--- Dataset extract ---

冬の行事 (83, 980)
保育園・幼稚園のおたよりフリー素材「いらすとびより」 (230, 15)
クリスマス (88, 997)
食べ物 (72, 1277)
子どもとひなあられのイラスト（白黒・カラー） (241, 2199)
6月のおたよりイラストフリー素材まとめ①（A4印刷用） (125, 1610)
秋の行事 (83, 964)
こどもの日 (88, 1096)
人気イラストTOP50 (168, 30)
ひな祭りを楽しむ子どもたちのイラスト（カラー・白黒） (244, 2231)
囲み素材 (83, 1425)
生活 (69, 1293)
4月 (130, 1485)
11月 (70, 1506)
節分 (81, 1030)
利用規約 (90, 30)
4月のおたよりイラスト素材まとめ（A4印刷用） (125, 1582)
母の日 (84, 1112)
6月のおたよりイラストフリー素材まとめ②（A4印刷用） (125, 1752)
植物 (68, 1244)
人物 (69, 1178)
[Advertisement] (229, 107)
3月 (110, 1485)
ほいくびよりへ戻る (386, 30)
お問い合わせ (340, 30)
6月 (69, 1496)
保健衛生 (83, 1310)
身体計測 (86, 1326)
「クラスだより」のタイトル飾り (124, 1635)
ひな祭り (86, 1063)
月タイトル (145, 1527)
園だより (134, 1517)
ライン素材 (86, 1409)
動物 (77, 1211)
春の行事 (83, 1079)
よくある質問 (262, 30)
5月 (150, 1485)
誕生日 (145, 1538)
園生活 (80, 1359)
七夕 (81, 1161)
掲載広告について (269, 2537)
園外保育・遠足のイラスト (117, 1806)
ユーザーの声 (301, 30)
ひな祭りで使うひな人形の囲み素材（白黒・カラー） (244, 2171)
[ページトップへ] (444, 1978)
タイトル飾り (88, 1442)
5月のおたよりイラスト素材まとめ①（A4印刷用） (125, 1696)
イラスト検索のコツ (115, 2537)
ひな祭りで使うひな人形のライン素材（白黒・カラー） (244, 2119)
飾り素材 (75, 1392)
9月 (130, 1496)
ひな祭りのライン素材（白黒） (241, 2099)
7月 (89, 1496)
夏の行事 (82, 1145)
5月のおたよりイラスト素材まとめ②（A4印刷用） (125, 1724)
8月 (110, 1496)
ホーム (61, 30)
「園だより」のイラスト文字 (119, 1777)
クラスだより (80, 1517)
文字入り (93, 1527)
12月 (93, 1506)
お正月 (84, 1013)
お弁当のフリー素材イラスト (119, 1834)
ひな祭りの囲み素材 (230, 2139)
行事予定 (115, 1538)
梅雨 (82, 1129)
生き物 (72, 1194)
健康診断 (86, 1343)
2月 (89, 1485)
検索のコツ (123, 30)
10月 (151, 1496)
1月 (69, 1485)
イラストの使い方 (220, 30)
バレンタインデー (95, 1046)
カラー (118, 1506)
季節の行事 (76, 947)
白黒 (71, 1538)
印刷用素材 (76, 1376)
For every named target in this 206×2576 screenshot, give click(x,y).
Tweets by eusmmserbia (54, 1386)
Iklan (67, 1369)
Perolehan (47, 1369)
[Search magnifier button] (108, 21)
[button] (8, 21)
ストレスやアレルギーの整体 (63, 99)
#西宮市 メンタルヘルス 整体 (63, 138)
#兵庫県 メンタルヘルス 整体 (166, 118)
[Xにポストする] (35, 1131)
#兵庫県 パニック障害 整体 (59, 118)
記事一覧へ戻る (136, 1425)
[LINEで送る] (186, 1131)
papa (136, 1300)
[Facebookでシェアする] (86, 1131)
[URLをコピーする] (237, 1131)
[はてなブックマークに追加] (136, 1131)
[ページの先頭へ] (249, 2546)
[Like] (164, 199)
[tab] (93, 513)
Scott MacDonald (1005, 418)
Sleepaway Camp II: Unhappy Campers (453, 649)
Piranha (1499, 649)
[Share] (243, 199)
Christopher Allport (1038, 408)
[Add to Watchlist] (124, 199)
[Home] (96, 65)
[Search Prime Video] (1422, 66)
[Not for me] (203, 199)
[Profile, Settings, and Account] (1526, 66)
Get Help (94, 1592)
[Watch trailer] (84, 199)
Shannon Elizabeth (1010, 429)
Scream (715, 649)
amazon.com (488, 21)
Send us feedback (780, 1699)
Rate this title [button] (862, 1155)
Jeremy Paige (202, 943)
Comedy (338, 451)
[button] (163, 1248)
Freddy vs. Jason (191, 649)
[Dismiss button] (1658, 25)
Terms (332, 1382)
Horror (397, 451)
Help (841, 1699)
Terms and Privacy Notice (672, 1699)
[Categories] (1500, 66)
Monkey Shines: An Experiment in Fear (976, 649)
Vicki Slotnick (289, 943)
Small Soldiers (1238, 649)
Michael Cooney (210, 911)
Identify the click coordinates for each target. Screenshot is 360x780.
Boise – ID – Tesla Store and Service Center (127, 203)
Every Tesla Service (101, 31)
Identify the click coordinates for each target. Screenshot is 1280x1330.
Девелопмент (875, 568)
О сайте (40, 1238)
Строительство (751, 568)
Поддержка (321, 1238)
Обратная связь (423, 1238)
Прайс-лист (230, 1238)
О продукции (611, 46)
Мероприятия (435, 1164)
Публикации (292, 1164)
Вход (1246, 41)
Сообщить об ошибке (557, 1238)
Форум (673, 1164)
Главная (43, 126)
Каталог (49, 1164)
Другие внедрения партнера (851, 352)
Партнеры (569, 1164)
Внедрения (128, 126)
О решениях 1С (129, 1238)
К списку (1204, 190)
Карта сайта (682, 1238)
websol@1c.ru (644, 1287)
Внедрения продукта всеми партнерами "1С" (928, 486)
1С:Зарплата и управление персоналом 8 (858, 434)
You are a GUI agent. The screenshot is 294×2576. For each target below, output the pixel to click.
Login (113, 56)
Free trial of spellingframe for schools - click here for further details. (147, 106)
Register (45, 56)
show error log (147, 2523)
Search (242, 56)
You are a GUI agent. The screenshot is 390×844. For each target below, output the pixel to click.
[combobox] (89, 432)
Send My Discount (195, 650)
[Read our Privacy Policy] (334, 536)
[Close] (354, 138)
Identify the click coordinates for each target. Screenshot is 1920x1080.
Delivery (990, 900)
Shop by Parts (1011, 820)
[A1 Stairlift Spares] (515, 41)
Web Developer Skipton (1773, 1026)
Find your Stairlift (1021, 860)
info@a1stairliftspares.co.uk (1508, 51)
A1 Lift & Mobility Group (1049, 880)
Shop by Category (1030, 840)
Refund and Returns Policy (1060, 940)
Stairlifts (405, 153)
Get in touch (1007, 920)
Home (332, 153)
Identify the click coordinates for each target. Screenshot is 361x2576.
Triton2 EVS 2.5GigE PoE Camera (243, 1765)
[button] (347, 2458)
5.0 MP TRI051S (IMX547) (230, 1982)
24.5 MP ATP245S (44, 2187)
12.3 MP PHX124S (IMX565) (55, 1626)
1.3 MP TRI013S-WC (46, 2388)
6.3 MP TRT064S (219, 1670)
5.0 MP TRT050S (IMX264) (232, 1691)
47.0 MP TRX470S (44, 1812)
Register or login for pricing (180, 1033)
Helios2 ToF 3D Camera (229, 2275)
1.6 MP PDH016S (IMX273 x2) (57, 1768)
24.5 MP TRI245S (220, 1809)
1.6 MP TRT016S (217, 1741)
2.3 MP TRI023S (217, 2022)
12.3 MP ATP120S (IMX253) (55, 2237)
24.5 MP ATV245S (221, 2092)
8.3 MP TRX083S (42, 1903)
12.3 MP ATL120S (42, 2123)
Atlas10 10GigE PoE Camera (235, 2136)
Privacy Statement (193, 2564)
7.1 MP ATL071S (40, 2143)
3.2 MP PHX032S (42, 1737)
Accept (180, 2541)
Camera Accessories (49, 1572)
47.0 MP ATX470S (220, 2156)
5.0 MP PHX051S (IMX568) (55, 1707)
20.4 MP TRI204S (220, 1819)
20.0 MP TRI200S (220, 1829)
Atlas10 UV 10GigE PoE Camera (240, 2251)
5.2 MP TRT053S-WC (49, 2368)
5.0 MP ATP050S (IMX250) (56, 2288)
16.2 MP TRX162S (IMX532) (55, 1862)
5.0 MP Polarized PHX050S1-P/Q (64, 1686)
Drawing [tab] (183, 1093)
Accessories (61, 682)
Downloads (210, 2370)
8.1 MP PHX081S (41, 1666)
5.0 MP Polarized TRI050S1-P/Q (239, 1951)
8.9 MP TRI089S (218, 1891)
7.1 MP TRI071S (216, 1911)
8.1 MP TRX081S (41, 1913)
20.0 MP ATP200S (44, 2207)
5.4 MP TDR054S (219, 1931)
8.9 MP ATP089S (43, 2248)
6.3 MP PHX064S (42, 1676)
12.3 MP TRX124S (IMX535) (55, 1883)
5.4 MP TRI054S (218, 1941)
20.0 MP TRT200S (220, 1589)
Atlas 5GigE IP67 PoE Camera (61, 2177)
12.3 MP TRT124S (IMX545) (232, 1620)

---

## What this task involves
Transcribe the records above exactly, beginning at the line that contains "Shannon Elizabeth (1010, 429)" and ending with the line that contains "О сайте (40, 1238)", both included, and nothing else.

## Exercise solution
Shannon Elizabeth (1010, 429)
Scream (715, 649)
amazon.com (488, 21)
Send us feedback (780, 1699)
Rate this title [button] (862, 1155)
Jeremy Paige (202, 943)
Comedy (338, 451)
[button] (163, 1248)
Freddy vs. Jason (191, 649)
[Dismiss button] (1658, 25)
Terms (332, 1382)
Horror (397, 451)
Help (841, 1699)
Terms and Privacy Notice (672, 1699)
[Categories] (1500, 66)
Monkey Shines: An Experiment in Fear (976, 649)
Vicki Slotnick (289, 943)
Small Soldiers (1238, 649)
Michael Cooney (210, 911)
Identify the click coordinates for each target. Screenshot is 360x780.
Boise – ID – Tesla Store and Service Center (127, 203)
Every Tesla Service (101, 31)
Identify the click coordinates for each target. Screenshot is 1280x1330.
Девелопмент (875, 568)
О сайте (40, 1238)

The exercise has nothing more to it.